Estrear uma coluna do Instituto Juristas Negras na Revista Raça, em pleno mês de março e num contexto político mundial como o que estamos vivenciando, nos deixou com alguns desafios nas mãos. Ou seria no peito? Diante de nós, a revista de conteúdo negro mais antiga da América Latina, bem como as altas taxas de feminicídio e encarceramento em massa de mulheres negras; um cenário global de ódio às minorias; um panorama político brasileiro de constantes ameaças e violações dos direitos humanos do povo negro.
No mesmo sentido, os cargos de poder com tomadas de decisões relevantes ainda são ocupados, majoritariamente, por homens brancos. Há uma engrenagem histórica e invisível que os leva, sob o pretexto falacioso da meritocracia, até as cadeiras das câmaras municipais, às bancadas federais e aos tribunais. A naturalização da ausência de mulheres negras nesses espaços é um dos efeitos mais perversos do racismo patriarcal. Nós ainda somos minoria assinando os cheques e as sentenças. E quando a realidade confronta quem sempre esteve em posição de privilégio, o resultado pode chegar a ser violento e criminoso, tal qual a postura de José Francisco Abud, advogado carioca, contra a juíza Helenice Rangel, da 3ª Vara Cível de Campos dos Goytacazes, Rio de Janeiro. O homem branco, firme na crença racista de ser sujeito universal, não sustentou o peso que representa uma juíza negra contrariando tantas estatísticas brasileiras. Eles nos querem segurando vassouras e não suportam quando o que temos nas mãos são justas canetas. Queiram ou não queiram os que se beneficiam com o pacto narcísico da branquitude, chegou a vez de ouvir as Helenices, Marielles, Malês!

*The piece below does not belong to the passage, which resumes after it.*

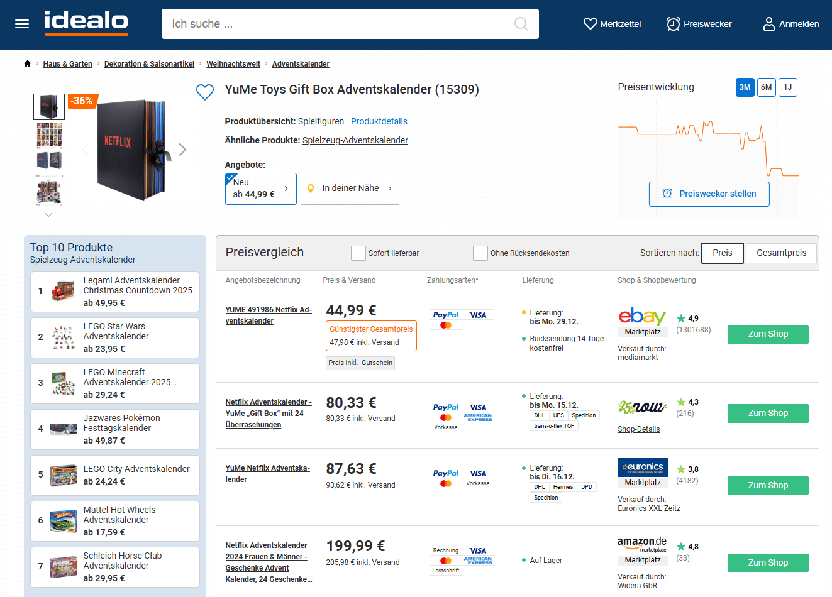This screenshot has height=597, width=832.
Task: Expand the In deiner Nähe offers
Action: pyautogui.click(x=350, y=189)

Na linha do tempo da história sociopolítica brasileira, encontramos três personagens indispensáveis ao texto de hoje: Carolina Maria de Jesus, Abdias Nascimento e Marielle Franco. Se 14 de março foi a data de chegada neste mundo para os dois primeiros, para Marielle – e para nós que ficamos -, significou uma abrupta despedida.
Pela escrevivência de Carolina Maria de Jesus e trazendo a poesia contundente de Conceição Evaristo, temos a certeza de que as lágrimas insubmissas que ainda escorrem dos nossos “olhos d’água” jamais se contentaram em molhar o chão das senzalas e dos “quartos de despejo”. Os caminhos abertos pelo legado de luta por igualdade racial de Abdias Nascimento nos convocam a avançar coletivamente, apesar dos tão severos obstáculos. Mesmo diante da dor do luto por Marielle Franco e Anderson, somos prova de que esse “sangue retinto pisado” é adubo para que floresça em solo fértil, um presente e futuro onde gênero, raça e classe não definem expectativa de vida, renda, escolaridade e tantos outros marcadores que mantêm as mulheres negras na base da pirâmide social.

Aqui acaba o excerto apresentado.